Task to complete: From the entries below, copy out every line with "agent" in it.

Provided records:
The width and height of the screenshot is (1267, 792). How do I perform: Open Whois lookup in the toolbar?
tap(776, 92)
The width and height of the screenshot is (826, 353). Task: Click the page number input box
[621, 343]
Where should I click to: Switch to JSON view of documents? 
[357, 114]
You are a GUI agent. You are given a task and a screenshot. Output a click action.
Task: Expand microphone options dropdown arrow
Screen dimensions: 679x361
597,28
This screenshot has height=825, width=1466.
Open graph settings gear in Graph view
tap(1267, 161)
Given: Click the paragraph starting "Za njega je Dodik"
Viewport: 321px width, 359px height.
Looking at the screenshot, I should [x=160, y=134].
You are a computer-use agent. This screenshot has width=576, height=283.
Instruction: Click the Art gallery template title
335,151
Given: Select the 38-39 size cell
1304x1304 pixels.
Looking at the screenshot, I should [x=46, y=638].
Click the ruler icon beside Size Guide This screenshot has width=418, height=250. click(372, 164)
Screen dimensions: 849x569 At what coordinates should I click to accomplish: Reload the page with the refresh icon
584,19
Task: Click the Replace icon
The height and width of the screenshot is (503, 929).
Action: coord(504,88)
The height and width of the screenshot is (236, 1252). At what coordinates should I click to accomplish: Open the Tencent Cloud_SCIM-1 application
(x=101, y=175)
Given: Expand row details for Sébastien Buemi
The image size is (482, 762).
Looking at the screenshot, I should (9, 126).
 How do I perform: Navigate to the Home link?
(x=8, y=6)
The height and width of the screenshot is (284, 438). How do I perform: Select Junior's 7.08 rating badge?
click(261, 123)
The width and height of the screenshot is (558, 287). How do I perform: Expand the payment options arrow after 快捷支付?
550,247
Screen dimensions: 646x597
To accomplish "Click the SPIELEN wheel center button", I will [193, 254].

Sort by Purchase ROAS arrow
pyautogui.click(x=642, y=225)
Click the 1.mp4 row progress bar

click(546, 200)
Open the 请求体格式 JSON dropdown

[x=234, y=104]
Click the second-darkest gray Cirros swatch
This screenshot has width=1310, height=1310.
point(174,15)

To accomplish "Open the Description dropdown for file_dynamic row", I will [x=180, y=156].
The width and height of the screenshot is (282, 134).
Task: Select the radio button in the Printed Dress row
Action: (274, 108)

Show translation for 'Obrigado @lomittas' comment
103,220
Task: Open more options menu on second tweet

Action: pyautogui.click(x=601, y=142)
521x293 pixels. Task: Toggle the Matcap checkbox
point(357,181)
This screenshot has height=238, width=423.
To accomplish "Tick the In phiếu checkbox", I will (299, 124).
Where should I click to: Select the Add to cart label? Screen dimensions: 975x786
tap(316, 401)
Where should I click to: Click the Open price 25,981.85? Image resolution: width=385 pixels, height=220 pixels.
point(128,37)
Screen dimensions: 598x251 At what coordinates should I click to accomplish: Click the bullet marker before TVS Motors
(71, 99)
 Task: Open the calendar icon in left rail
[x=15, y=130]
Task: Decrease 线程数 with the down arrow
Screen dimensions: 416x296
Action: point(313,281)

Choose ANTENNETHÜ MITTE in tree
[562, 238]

Exercise response:
You are a GUI agent. You are given a task and a screenshot. Output a click action.
You are a computer-use agent. This screenshot has width=576, height=283.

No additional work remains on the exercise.